Supplied text:
>> START
This exoneration changes nothing about succeeding events, the culmination of which even the shooter concedes was “stupid.”

That colossal understatement aside, saying Reeves killed Oulson because Oulson wouldn’t stop texting is also a mischaracterization. The fact is, when Curtis shot Chad is a tragedy in two acts.

The tension builds in act one, when Reeves asks Oulson to adhere to movie house etiquette and Oulson, concerned about his toddler daughter, refuses. It ratchets up when Reeves leaves to report Oulson’s conduct at the customer service kiosk.

In act two, Reeves returns, settles back down and, conceivably, considers the incident over. But Oulson, for whatever reason, baits the older man. Oulson stands and, according to documents released last week, chides him. Something flashes toward Reeves, bounces off him and winds up on the floor, possibly Oulson’s cellphone, which was found in Reeves’ row. Then comes the flying box of popcorn incident, and Reeves’ astonishing response.
>> END
Work to be completed: Carry the piece about the movie theater shooting forward, starting right after its final sentence.

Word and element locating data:
>> START
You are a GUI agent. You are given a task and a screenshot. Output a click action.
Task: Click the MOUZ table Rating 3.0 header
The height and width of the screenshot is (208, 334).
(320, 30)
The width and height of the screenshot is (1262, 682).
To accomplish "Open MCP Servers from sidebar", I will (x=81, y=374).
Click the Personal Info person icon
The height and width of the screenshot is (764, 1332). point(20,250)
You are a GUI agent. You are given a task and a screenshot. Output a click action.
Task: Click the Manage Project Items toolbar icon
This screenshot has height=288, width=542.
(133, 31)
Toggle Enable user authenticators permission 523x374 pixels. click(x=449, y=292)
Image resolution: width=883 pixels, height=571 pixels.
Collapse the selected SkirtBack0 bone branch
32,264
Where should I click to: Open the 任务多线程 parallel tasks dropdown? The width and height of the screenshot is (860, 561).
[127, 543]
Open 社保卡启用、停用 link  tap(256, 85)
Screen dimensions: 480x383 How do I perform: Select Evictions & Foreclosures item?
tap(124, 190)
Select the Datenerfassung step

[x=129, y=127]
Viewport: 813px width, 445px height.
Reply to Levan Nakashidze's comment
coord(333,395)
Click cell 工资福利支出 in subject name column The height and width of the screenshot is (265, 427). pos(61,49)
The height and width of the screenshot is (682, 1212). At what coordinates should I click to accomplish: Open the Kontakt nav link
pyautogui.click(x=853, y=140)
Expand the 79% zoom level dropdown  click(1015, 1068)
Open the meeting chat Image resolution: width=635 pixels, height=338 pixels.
>> END
In response:
The ultimate nature of Reeves’ decision will become a jury question, perhaps sometime this autumn.

And nobody in that room will arrive at his or her decision without wondering why these two couldn’t just see fit to give each other some space.

But here’s hoping they decide the case on pertinent facts, and that in the meantime public opinion is not stampeded by some outsider’s slippery attempt to reshape the narrative into something sadder and uglier than it already is.